Influence of the Nogales International Wastewater Treatment Plant on the Santa Cruz River
     Future water supplies are heavily dependent on the flow and quality of the treated water that leaves wastewater treatment plants. Although this effluent is treated, in some instances the treatment processes do not successfully remove harmful contaminants. The Nogales International Wastewater Treatment Plant releases treated wastewater from both Nogales, Arizona and Nogales, Sonora, Mexico into the Santa Cruz River, potentially putting environmental and human health at risk. Due to the industrial demographic of the region, outdated infrastructure, and lack of data, the treatment facility and the treated effluent are an important area of study.
     To better understand how the treated effluent is affecting the river, data were used from existing water quality databases and effluent flow reports from 2008 to 2015. To address how flow quantity has changed during drought periods, effluent flows were compared to historical flood data produced by the USGS.  To determine any exceedance in water quality standards, given the environmental and recreational use of the river, water quality reports produced by the International Boundary and Water Commission were examined and analyzed to understand the threat of past exceedances of contaminants such as nickel, cadmium, and cyanide.
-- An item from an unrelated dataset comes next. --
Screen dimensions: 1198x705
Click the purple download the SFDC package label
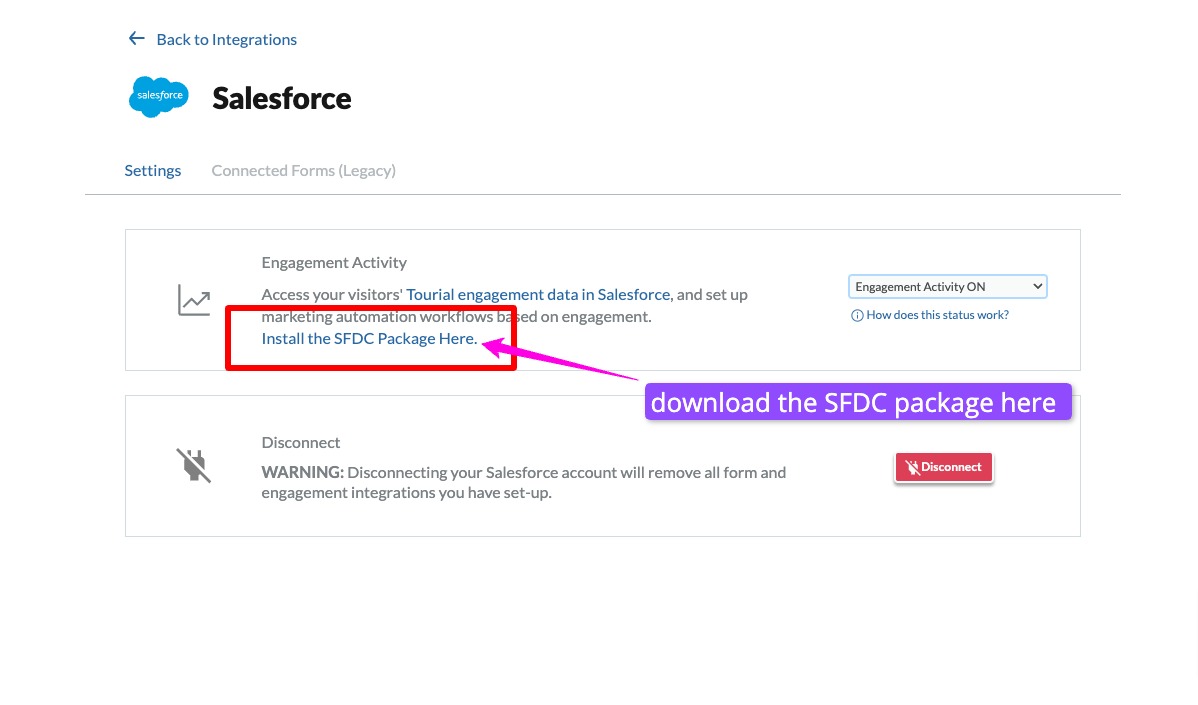click(x=853, y=403)
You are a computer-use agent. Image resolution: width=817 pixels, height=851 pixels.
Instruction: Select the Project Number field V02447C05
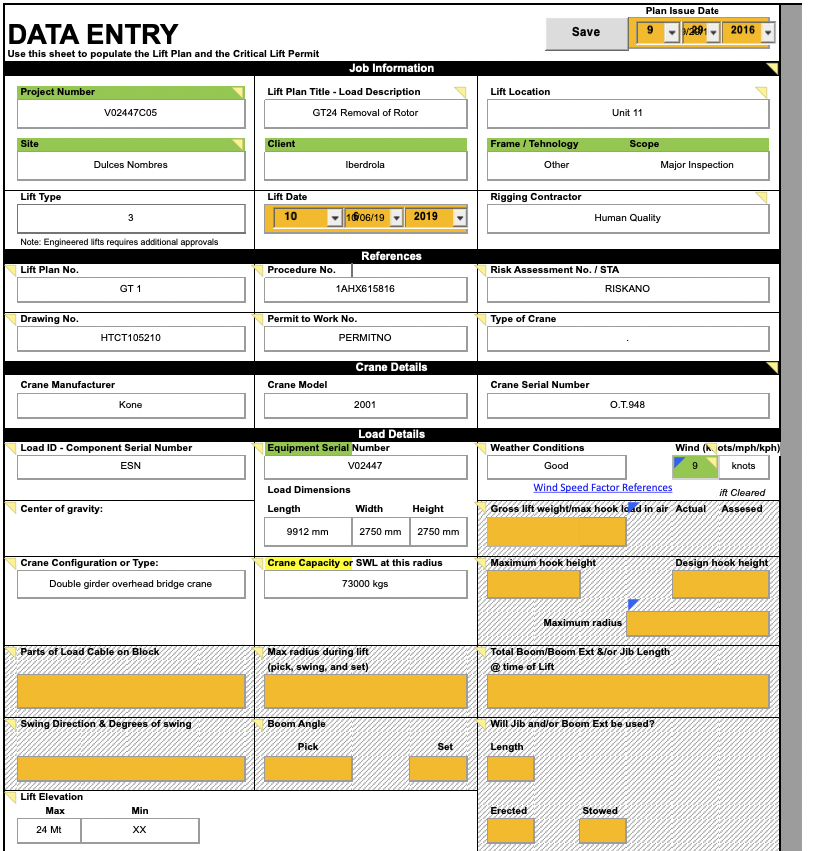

     Preliminary results showed that spikes in effluent flow corresponded with large rainfall events. This finding indicates that there might have been exfiltration of raw sewage from existing infrastructure into the subsurface during dry periods due to a decline in the water table depth given current drought conditions. Flow totals also showed that the majority of the effluent was produced in Nogales, Sonora, suggesting that the industrial areas of the state could greatly contribute to water quality problems. Although the quality of water has been relatively pristine, recent exceedances in cadmium and nickel could threaten surface soils and wildlife, as well as subsurface water supplies.
     Without proper wastewater treatment for effluent flowing into the Santa Cruz River, the well-being of the river could severely decline. Although outreach to stakeholders across the border and updated infrastructure has improved the quality of water in the river, there are still many areas to improve upon as the demand for treated wastewater increases, including proper disposable of harmful contaminants and continued maintenance of treatment processes. To identify opportunities for improvement, further studies should examine the specific fate of each contaminant present in the effluent.